While exercise is essential for our health and offers plenty of health benefits, unfortunately, you cannot exercise your way out of a bad diet. Many people think that the problem with unhealthy food is merely about the consumption of excess calories that lead to weight gain. However, food contains much more than just nutrients and calories. It can contain harmful toxins which can be added to food in the form of food colourings, flavouring and enhancers.
The food you eat–such as commercially reared chicken – could also contain antibiotics and hormones that affect health negatively. Sadly, not any harmful substance is simply removed from the body when you exercise.Besides, some foods cause harmful changes in the body such as storage of fat in your belly and liver, changes in hormones, suppression of immunity and inflammation.
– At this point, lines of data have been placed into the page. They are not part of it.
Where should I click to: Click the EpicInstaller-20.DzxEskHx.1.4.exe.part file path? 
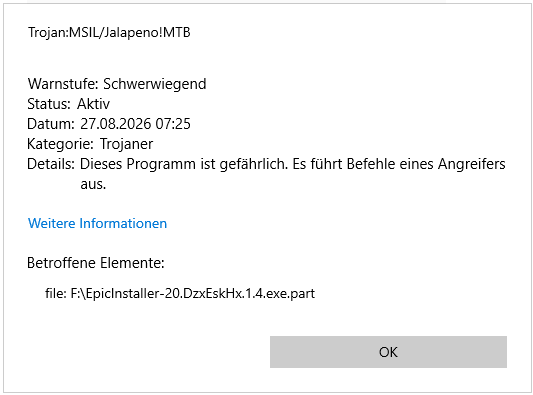(x=193, y=293)
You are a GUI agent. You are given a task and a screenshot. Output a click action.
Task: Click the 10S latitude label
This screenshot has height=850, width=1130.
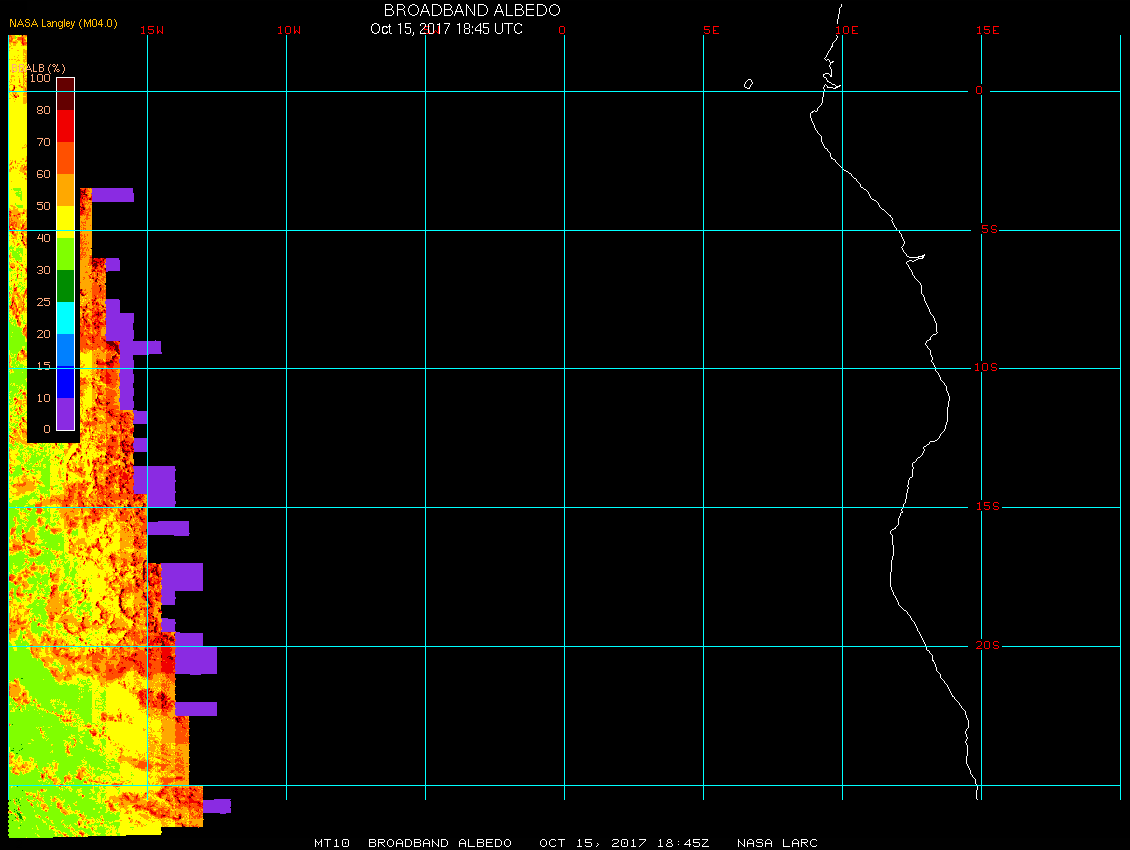[986, 368]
While it is true that exercise may reduce the impact of these negative changes, exercise doesn’t stop them from happening and on its own cannot undo all the harmful effects of an unhealthy diet. We also need to appreciate that all the cells in our body are made from the food we eat. If we eat unhealthy food, our cells will be made from these same foods. We are what we eat: if we eat junk food, our cells will be made from these same cells. What do you think happens to the cake, fried chips and chicken, sausages and sugar-filled pastries you eat? They become every part of you – your heart, your brain, your lungs, your muscles and yes, even your reproductive cells that will go on to become your future children.
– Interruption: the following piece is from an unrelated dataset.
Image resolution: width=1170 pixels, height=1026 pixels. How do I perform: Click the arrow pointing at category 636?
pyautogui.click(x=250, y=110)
So, while exercise is a vital habit to develop and maintain, it should never be seen as a substitute, alternative or compensation for an unhealthy diet.
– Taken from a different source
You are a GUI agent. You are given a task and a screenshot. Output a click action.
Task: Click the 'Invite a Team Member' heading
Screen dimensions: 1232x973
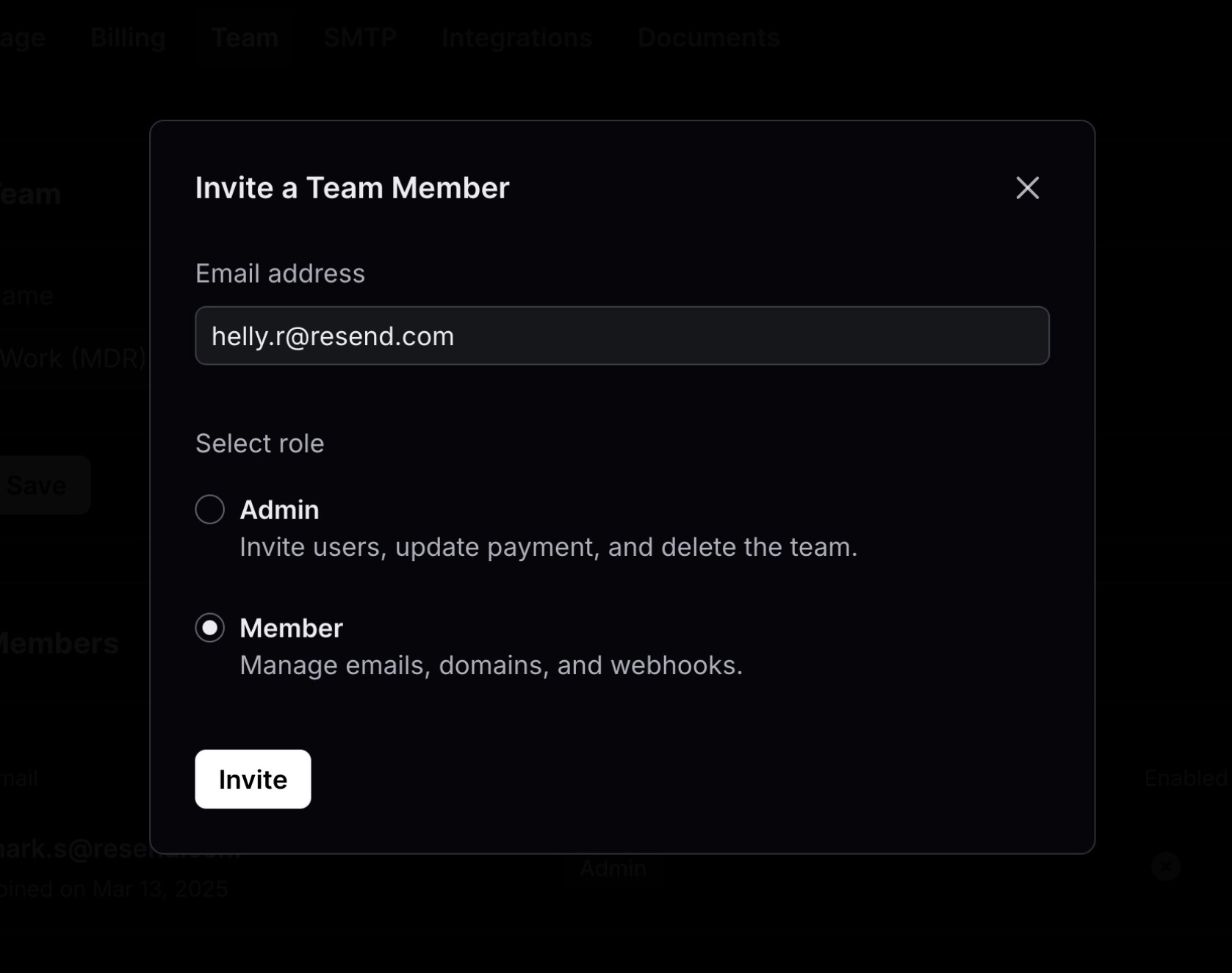(352, 188)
I hope we are all able to make time for exercise. We should target to get at least three hours of exercise each week. At least two hours for cardio exercise – anything that gets your heart rate up like walking, running, skipping, dancing or aerobics and at least one hour for strength and stretching exercises such as sit-ups, pushups, crunches, squats and muscle stretches. It is okay to break these down into shorter periods of twenty to thirty minutes.